In a separate study, Bruno Heleno, MD, PhD, from the University of Copenhagen, Denmark, and colleagues investigated the incidence of overdiagnosis of lung cancer by screening CT among 4,104 current or former smokers aged between 50 and 70 years (mean age, 57.3 years; 55.3% men) who participated in the Danish Lung Cancer Screening Trial.

Participants were randomly assigned to receive five annual low-dose CT screenings or no screening.

Heleno and colleagues found that at least one off-protocol chest CT was performed in 20.3% of participants (n = 416) in the control group during either the trial (7.4%) or follow-up (12.9%) period, compared with 16.5% of participants (n = 338) in the screened group during follow-up.

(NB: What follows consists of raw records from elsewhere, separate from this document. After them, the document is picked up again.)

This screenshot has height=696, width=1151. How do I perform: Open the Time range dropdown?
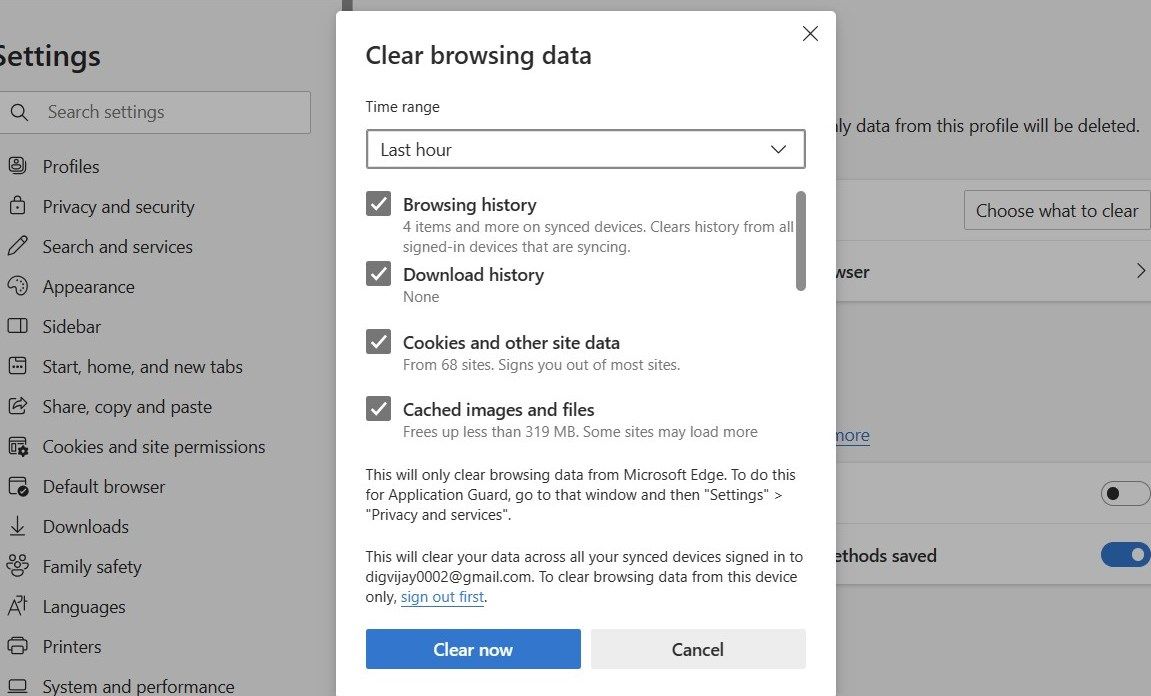[586, 148]
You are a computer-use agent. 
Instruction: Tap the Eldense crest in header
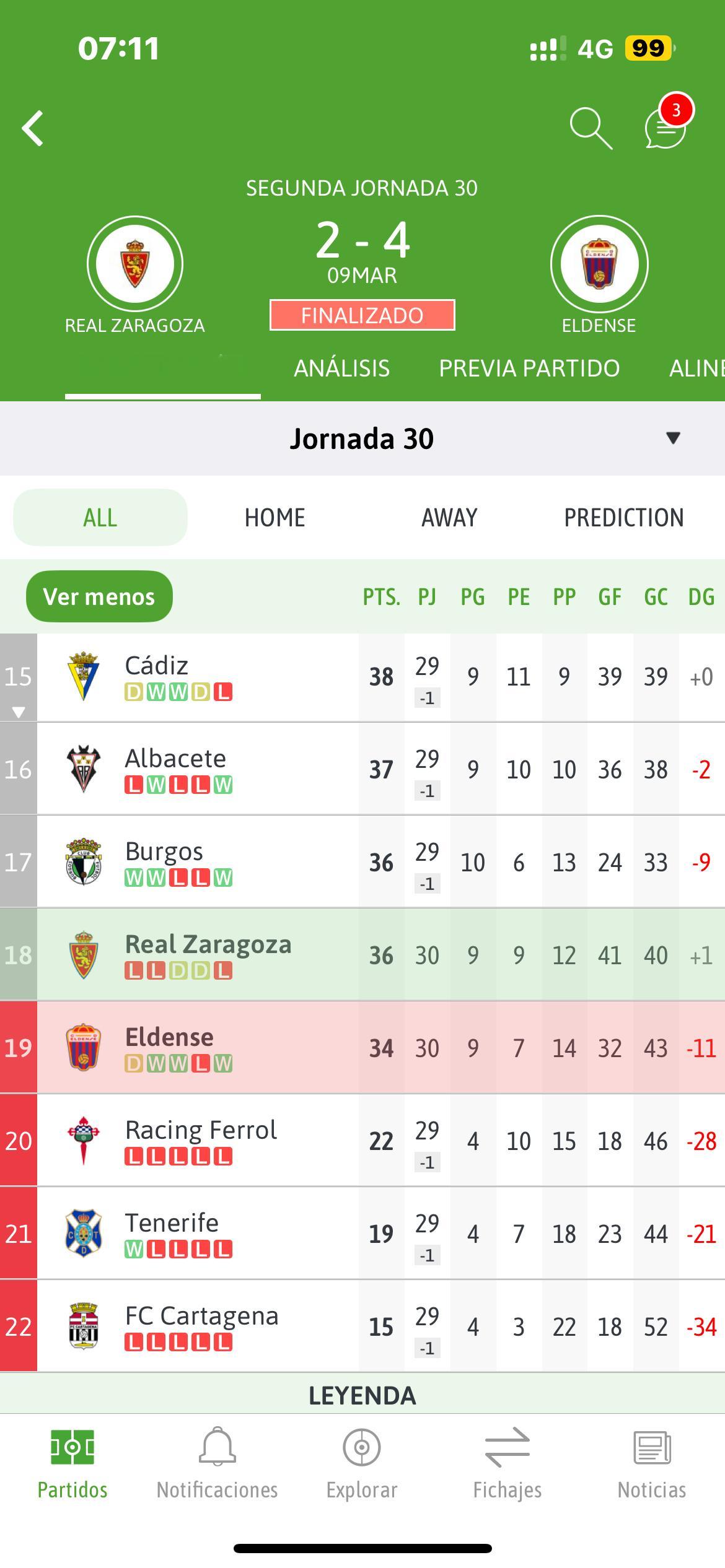pos(599,264)
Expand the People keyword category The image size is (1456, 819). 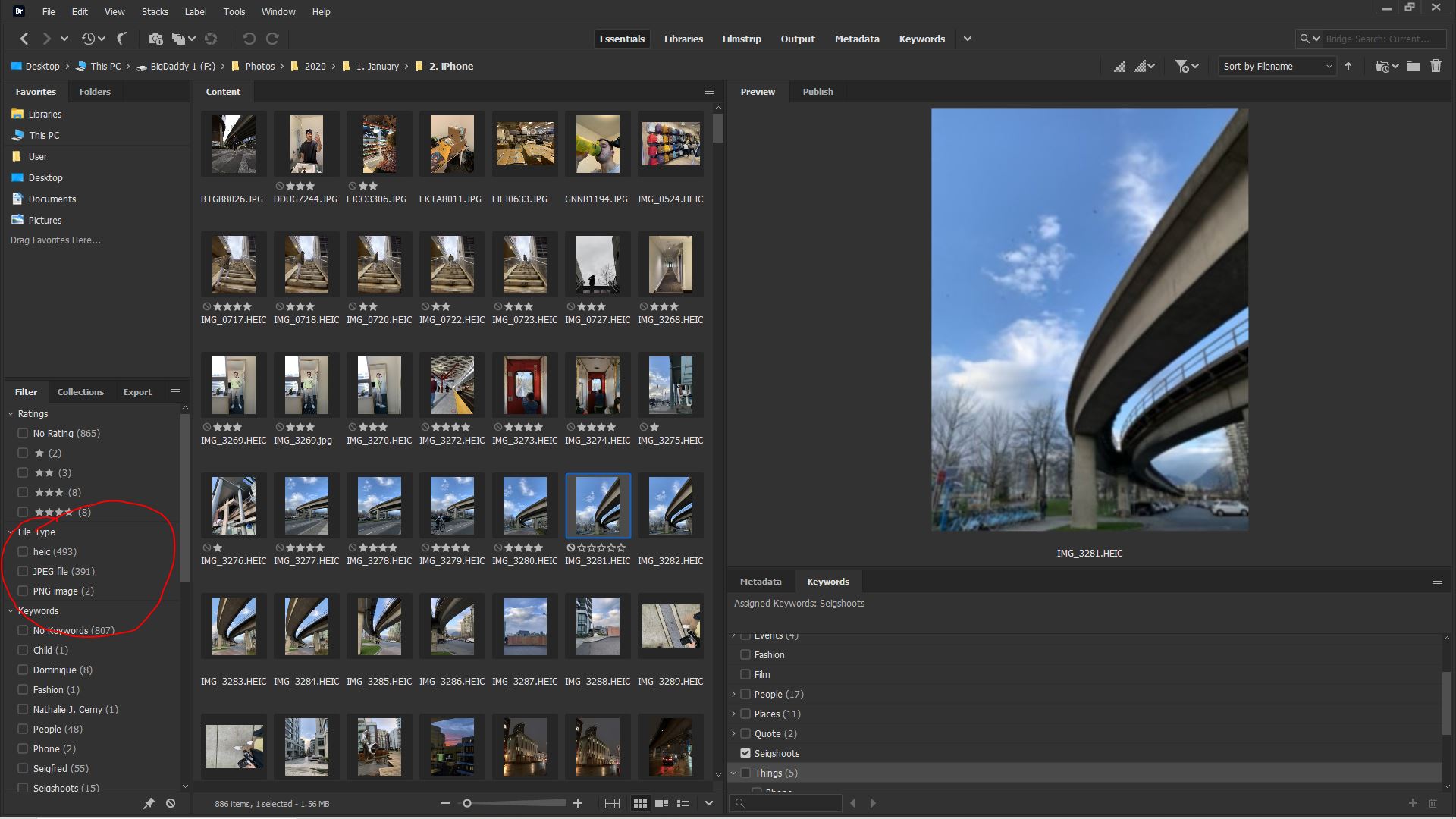click(x=733, y=694)
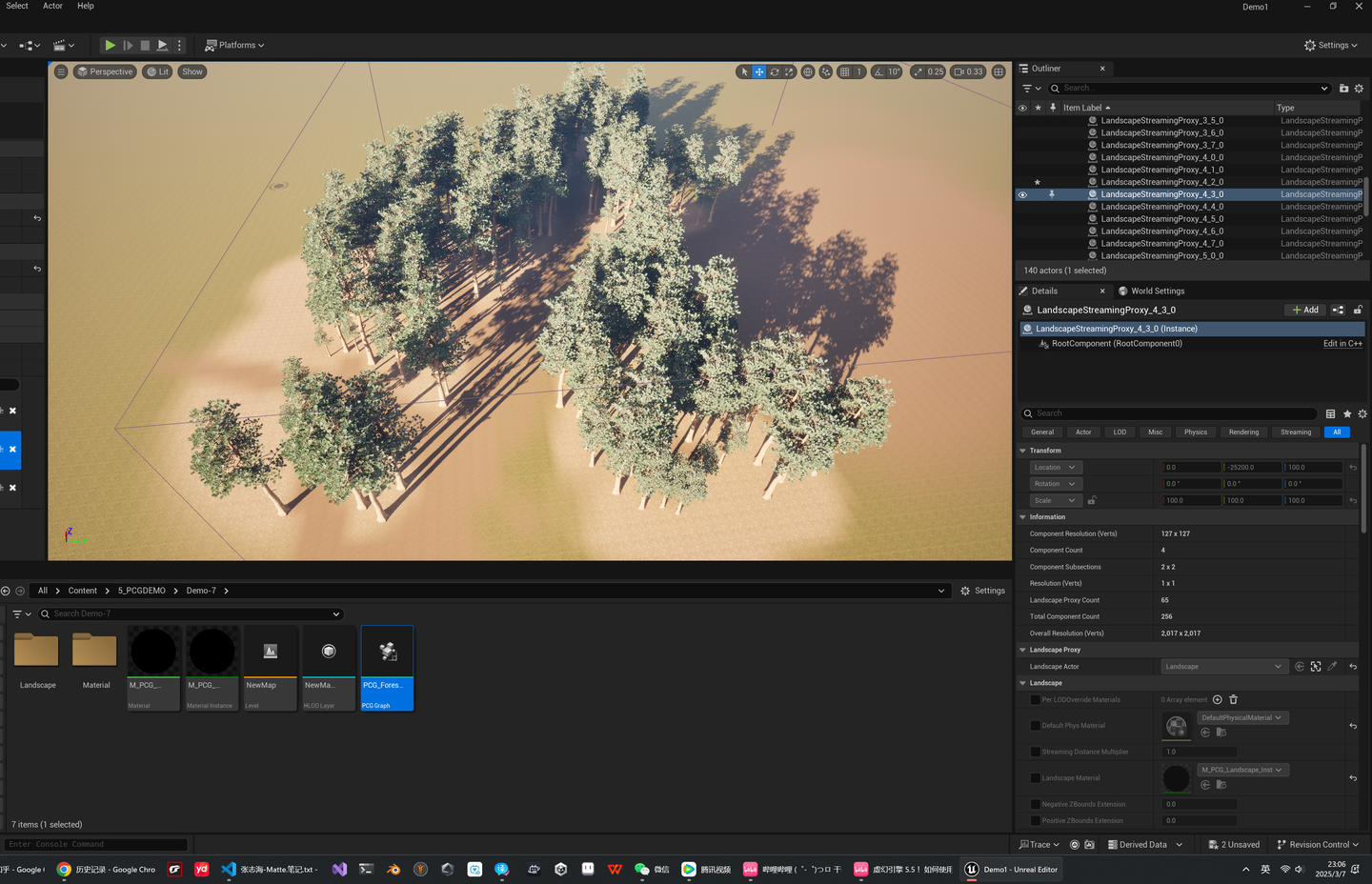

Overall, lung cancer was diagnosed in 96 participants in the screened group and 53 participants in the control group. Receiving a low-dose CT scan was associated with an increase in the absolute risk for lung cancer by 2.1 percentage points. The researchers estimated that overdiagnosis occurred in 67.2% of the cancers detected by screening CT.

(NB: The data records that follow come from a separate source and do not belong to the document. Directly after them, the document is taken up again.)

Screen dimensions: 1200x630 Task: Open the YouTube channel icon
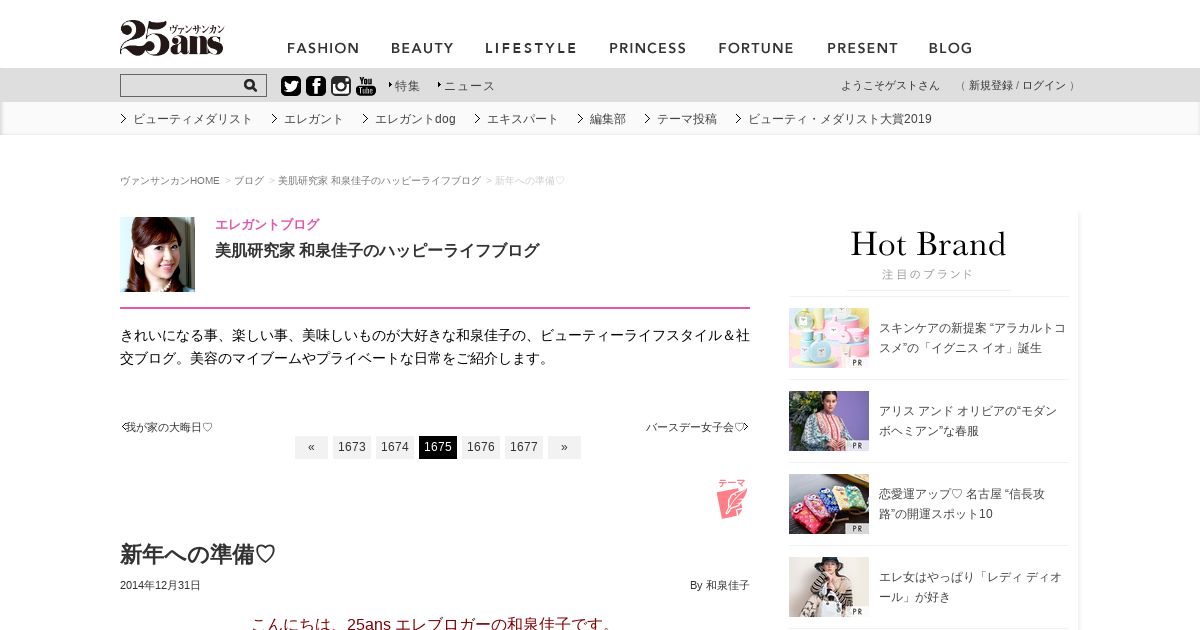[366, 86]
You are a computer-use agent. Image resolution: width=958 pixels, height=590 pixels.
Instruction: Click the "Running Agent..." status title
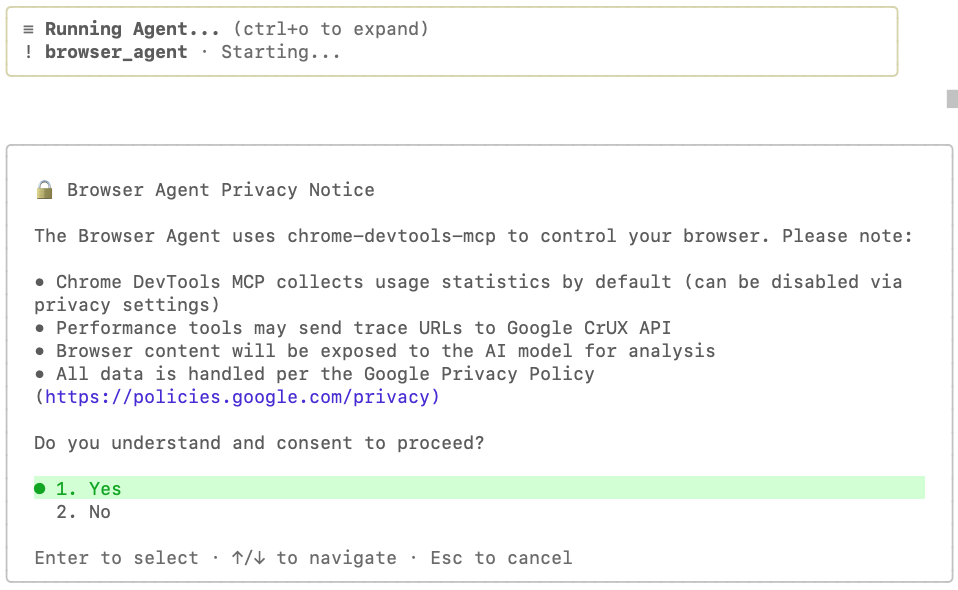click(132, 30)
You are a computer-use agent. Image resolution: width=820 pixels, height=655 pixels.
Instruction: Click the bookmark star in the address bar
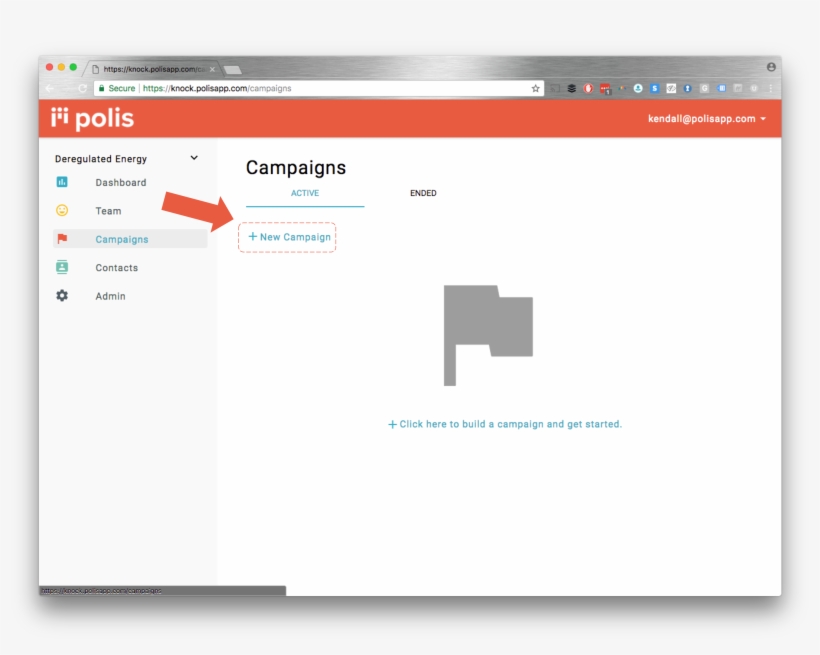pyautogui.click(x=536, y=88)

“The estimate of overdiagnosis in the [Danish Lung Cancer Screening Trial] was larger than what has been previously reported, but the screened group could have started with a higher baseline risk of lung cancer. ... Practice should not be changed immediately; however, it is crucial that the remaining trials report their estimates of overdiagnosis because this is a critical outcome for screening participants,” Heleno and colleagues concluded. – by Alaina Tedesco

Disclosure: The authors report no relevant financial disclosures.